Geometric Methods in Complex Analysis

复杂分析中的几何方法

• 批准号: RGPIN-2020-04432
• 负责人: Shafikov, Rasul
• 金额: $ 1.53万
• 依托单位: University of Western Ontario
• 依托单位国家: 加拿大
• 项目类别: Discovery Grants Program - Individual
• 财政年份: 2022
• 资助国家: 加拿大
• 起止时间: 2022-01-01 至 2023-12-31
• 项目状态: 已结题
• 来源: https://www.nserc-crsng.gc.ca/ase-oro/Details-Detailles_eng.asp?id=758577
• 关键词: Geometric; Methods; Complex; Analysis

The proposal deals with geometric methods in complex analysis -- the study of functions of complex variables. Development of this field is one of the great contributions of modern mathematics. In fact, many different directions of research in modern mathematics stem from problems in complex analysis. Conversely, to study complex analysis one needs many tools from other areas - such as differential equations, topology, functional analysis, etc. In addition, complex analysis has numerous applications to other sciences. It is this inherent interconnection with other branches of mathematics, physics, and computer science that has made complex analysis one of the leading research areas in mathematics for many decades. More specifically, the proposed research is concerned with the study of the properties of real submanifolds in complex Euclidean spaces, or, more generally, complex manifolds. Their significance comes from the fact that such manifolds are models for many objects and processes that appear in applications in other areas of mathematics, such as symplectic topology and contact geometry, but also in other sciences such as theoretical physics and electrical engineering. For example, approximation of smooth complex-valued functions by simple computable functions, such as polynomials, can be understood through the study of various convexity problems of their graphs - natural example of real submanifolds. On the other hand, real submanifolds often capture valuable geometric properties of the ambient manifolds, and thus they can play an important role in understanding the geometry and topology of complex spaces. The proposal consists of several concrete problems that lie at the heart of this topic. The author has published a number of papers dedicated to the subject. The new directions for further research outlined in the proposal are based on the original ideas and innovative techniques that the author has developed in these papers. In general terms, successful realization of the proposal will lead to new insights and will play a role in the future development of the subject.

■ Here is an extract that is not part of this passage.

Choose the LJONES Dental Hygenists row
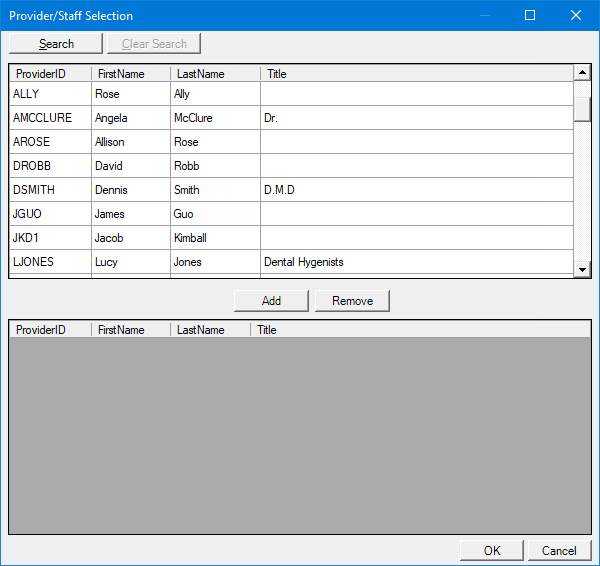The height and width of the screenshot is (566, 600). [x=303, y=262]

该提案涉及复分析中的几何方法-复变函数的研究。这一领域的发展是现代数学的重大贡献之一。事实上，现代数学中许多不同的研究方向都源于复分析中的问题。相反，研究复分析需要其他领域的许多工具-例如微分方程，拓扑学，泛函分析等，此外，复分析在其他科学中有许多应用。正是这种与数学、物理学和计算机科学的其他分支的内在联系，使复分析成为几十年来数学的主要研究领域之一。更具体地说，所提出的研究是关于复欧氏空间中的真实的子流形的性质的研究，或者更一般地说，复流形。它们的重要性来自这样一个事实，即这种流形是许多对象和过程的模型，这些对象和过程出现在其他数学领域的应用中，例如辛拓扑和接触几何，但也出现在其他科学中，例如理论物理和电气工程。例如，用简单的可计算函数（如多项式）逼近光滑复值函数，可以通过研究它们的图形的各种凸性问题来理解--这是真实的子流形的自然例子。另一方面，真实的子流形往往捕捉到周围流形的有价值的几何性质，因此它们在理解复杂空间的几何和拓扑中起着重要的作用。该提案包括处于本专题核心的几个具体问题。作者发表了一些关于这个主题的论文。建议中概述的进一步研究的新方向是基于作者在这些论文中开发的原创思想和创新技术。总的来说，成功地实现该建议将导致新的见解，并将在该主题的未来发展中发挥作用。